Banks and institutions have suggested to the Reserve Bank of India (RBI) that the minimum capital required for the proposed non-operative holding company (NOHC) of new banks in the private sector should be Rs. 1,000 crore instead of Rs. 500 crore.

The RBI released on Tuesday the gist of comments and suggestions received on the draft guidelines for ‘licensing of new banks in the private sector’, which were placed on its website on August 29, 2011. The RBI said it would take these suggestions / comments into account while finalising the guidelines.

There were suggestions that the time for dilution of promoter shareholding (to 40 per cent in the bank) should be increased from 2 years to 3-5 years. There were suggestions that the the process of dilution should be done in a staggered way over a period of 15 years. “Certain parties suggested that the schedule for dilution of promoters’ shareholding should be reckoned from the date of commencement of business instead of date of licensing of the bank,” said RBI.

On foreign shareholding in the bank, some institutions felt that it should not be restricted in the new banks and be permitted up to a level of 74 per cent. A few business houses, NBFCs and a federation felt that restricting foreign shareholding to 49 per cent for initial 5 years was not a deterrent. Further, a federation suggested that 5 per cent cap for non-resident individual/ group was passive and that it would be important to raise the limit from 5 per cent to 25 per cent to attract strategic investors and bring synergy in banking.

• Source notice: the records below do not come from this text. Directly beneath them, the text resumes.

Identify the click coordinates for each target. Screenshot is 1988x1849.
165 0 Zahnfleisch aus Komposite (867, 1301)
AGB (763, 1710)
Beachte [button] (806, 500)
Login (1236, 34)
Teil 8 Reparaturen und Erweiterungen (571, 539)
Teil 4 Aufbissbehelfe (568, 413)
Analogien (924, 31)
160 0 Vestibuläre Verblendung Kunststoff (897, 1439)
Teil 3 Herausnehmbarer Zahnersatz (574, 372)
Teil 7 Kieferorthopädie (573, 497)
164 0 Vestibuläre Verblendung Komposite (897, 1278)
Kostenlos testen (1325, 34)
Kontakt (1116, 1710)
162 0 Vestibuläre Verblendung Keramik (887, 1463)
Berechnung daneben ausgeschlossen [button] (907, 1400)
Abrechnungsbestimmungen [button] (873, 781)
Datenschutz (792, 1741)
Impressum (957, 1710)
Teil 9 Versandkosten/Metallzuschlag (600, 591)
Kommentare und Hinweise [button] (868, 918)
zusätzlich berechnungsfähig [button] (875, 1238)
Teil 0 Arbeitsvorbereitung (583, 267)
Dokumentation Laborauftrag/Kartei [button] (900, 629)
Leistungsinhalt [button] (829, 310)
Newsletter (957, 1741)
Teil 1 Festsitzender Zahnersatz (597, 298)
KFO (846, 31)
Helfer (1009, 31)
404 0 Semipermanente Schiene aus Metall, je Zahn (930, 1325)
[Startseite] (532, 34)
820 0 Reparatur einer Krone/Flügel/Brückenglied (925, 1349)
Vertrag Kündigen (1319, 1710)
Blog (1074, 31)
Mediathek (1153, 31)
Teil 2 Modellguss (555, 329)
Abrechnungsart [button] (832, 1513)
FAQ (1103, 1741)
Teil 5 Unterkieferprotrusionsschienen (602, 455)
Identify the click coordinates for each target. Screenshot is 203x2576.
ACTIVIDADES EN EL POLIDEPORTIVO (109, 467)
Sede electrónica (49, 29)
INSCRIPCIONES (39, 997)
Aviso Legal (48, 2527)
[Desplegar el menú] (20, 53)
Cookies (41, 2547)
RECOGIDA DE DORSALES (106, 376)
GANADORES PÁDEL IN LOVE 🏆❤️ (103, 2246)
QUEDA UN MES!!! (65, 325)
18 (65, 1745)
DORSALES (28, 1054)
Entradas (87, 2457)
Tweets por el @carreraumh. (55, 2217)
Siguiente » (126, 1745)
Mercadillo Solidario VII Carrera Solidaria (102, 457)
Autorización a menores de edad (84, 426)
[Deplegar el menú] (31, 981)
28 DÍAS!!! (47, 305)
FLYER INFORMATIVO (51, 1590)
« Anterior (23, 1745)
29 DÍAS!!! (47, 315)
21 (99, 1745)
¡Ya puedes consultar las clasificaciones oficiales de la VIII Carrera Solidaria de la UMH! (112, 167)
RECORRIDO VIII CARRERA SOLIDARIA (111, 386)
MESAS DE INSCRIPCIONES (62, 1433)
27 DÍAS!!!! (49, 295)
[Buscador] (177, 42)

The RBI said that some had suggested that the requirement of the non-operative holding company (NOHC) to be wholly-owned by the promoters might be revisited and diversified shareholding at the NOHC level be permitted to improve corporate governance and avoid regulatory overlap. Certain NBFCs also had suggested that existing non-operative investment/holding companies should be allowed to own / hold shares of the NOHC.